━━━ RECORDS FOR THIS TASK

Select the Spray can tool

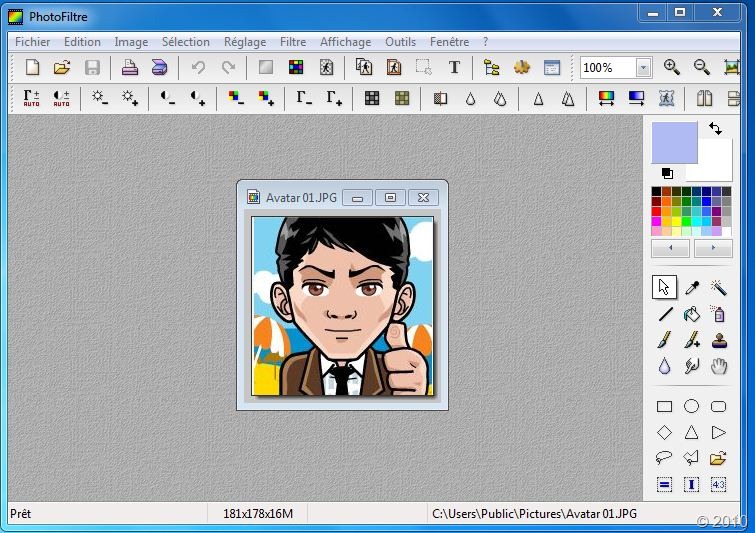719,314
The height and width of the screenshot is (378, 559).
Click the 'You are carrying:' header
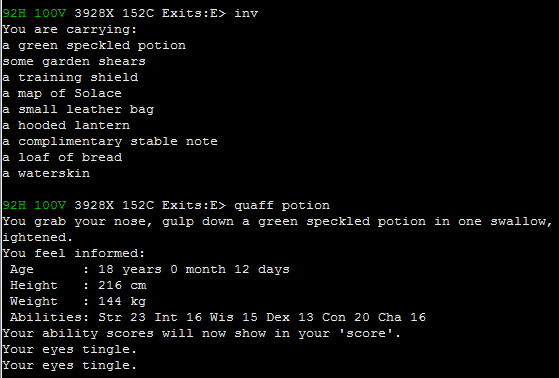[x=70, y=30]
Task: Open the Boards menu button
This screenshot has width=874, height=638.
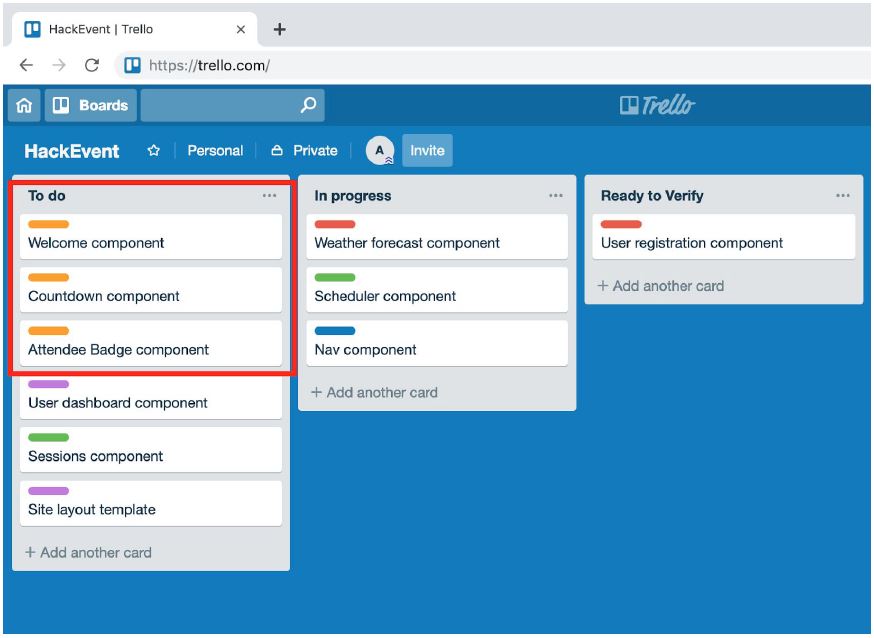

━━━━━━
━━━ RECORDS FOR THIS TASK

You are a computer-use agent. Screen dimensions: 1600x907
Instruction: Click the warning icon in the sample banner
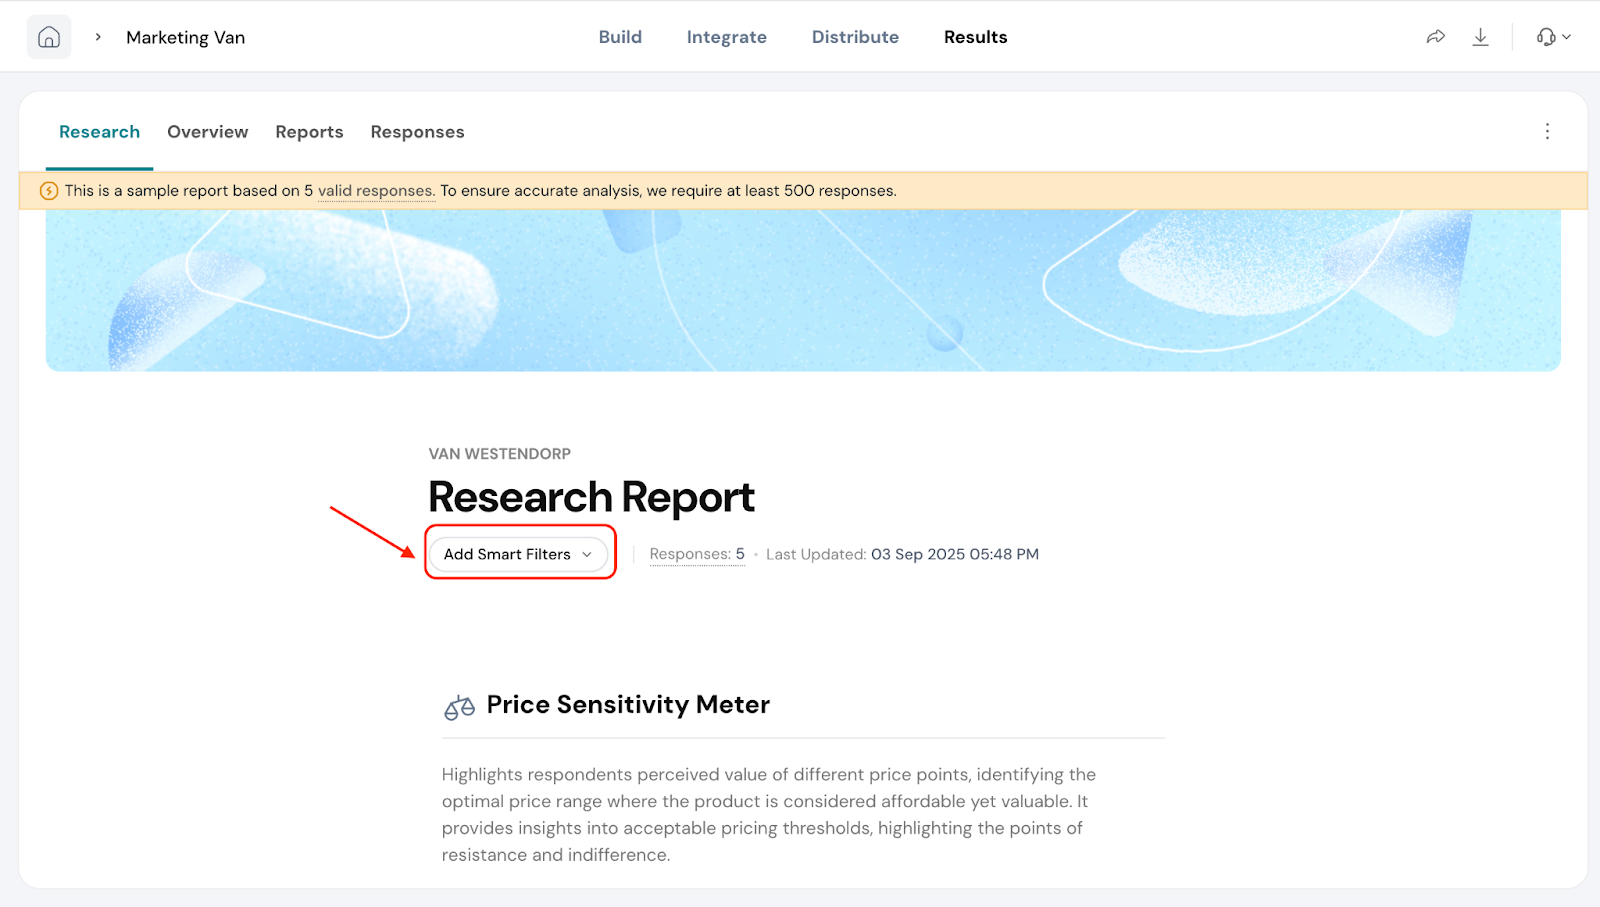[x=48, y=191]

━━━━━━

• GIVEN INSTRUCTION:
Return each line of the listing above that contains the word "width".

• CORRECT OUTPUT:
The height and width of the screenshot is (378, 559).
This screenshot has width=874, height=638.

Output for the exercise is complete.